Your objective:
Beginning with the line containing "The width and", transcribe every line exactly down to the last one in the records below, and drop the pictures.

Provided material:
• • • • • • •

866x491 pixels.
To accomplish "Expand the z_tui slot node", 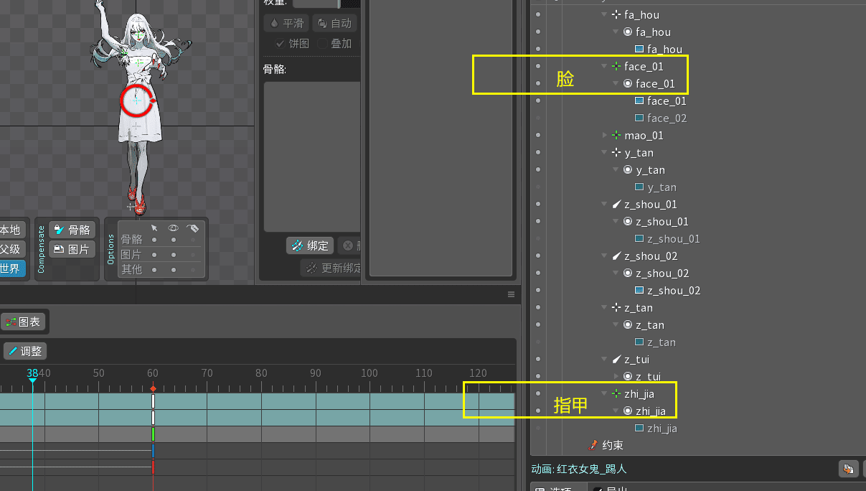I will click(616, 376).
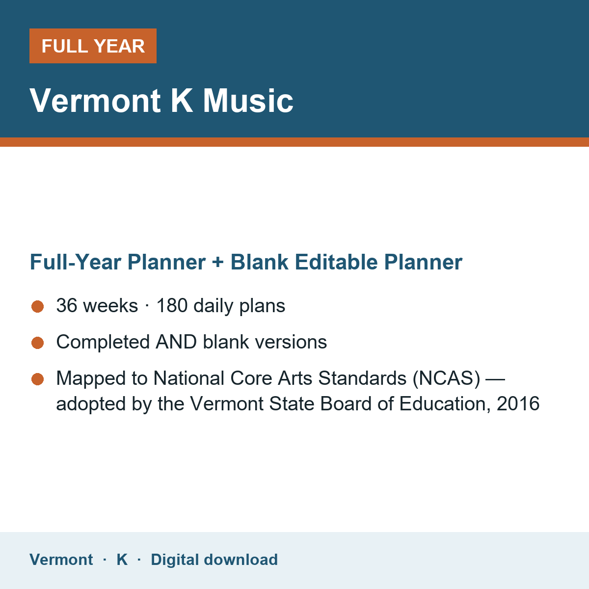The height and width of the screenshot is (589, 589).
Task: Click the 180 daily plans text
Action: click(x=221, y=306)
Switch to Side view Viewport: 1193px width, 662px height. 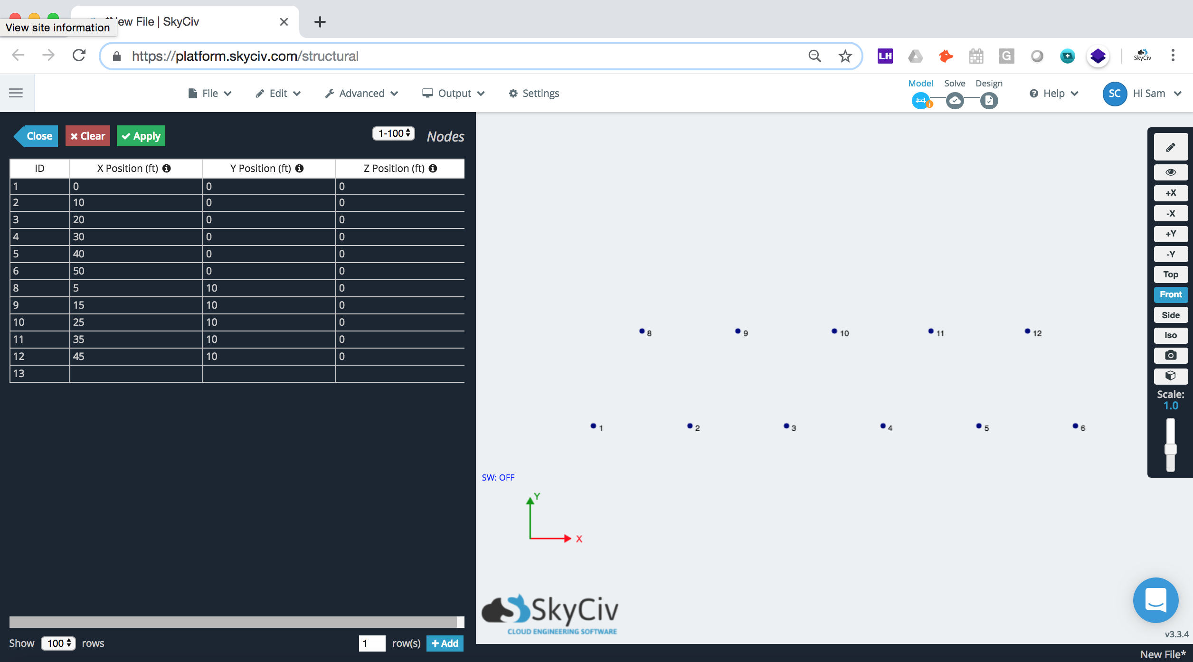(1171, 314)
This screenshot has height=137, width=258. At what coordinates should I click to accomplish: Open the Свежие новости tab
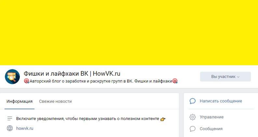coord(55,101)
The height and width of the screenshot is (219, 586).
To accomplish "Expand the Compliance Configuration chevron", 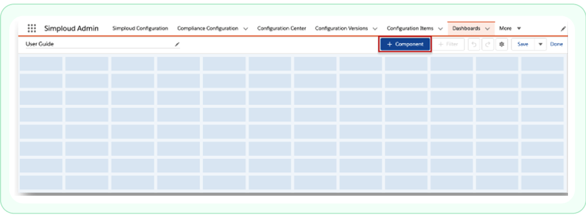I will (245, 28).
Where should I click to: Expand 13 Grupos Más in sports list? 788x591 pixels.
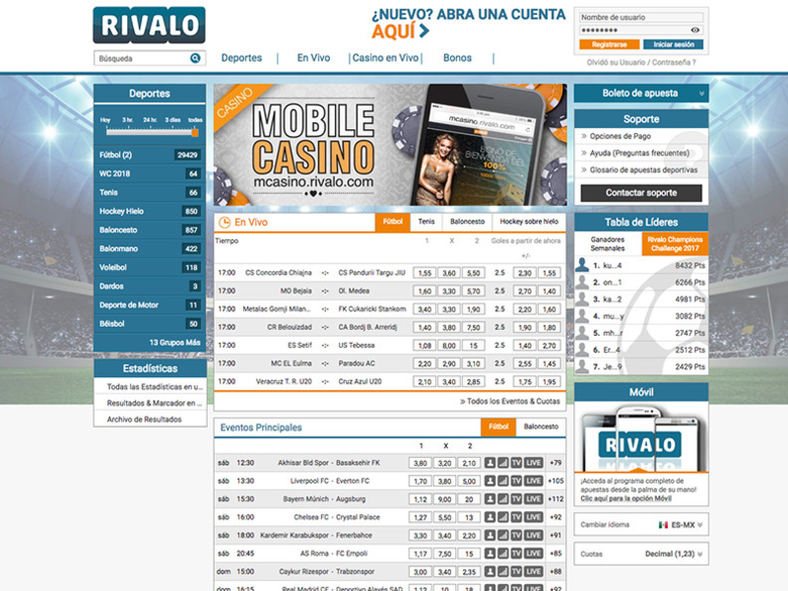pos(174,342)
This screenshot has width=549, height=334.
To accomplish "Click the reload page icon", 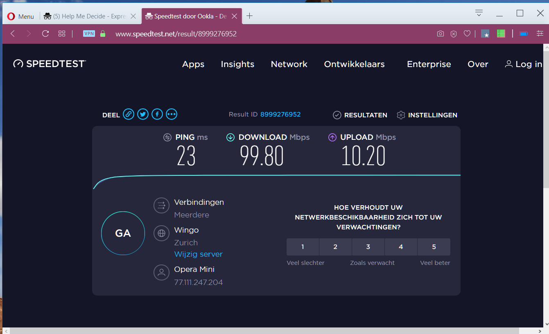I will coord(45,34).
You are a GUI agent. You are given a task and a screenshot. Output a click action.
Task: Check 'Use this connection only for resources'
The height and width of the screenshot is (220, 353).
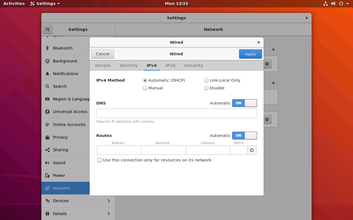point(100,160)
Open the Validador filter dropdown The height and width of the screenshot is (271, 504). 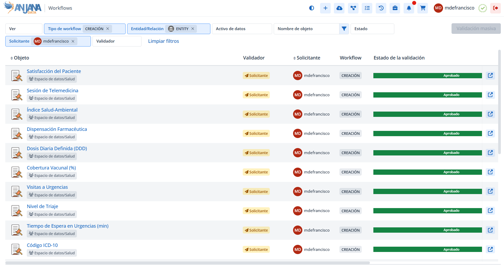pyautogui.click(x=117, y=41)
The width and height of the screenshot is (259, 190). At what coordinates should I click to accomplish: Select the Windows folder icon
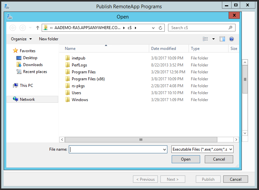point(67,100)
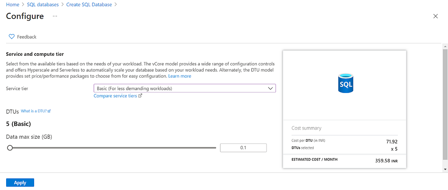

• • • • • • •

Reply to the exercise:
The width and height of the screenshot is (259, 190). At what coordinates should I click to accomplish: Select the Windows folder icon
point(67,100)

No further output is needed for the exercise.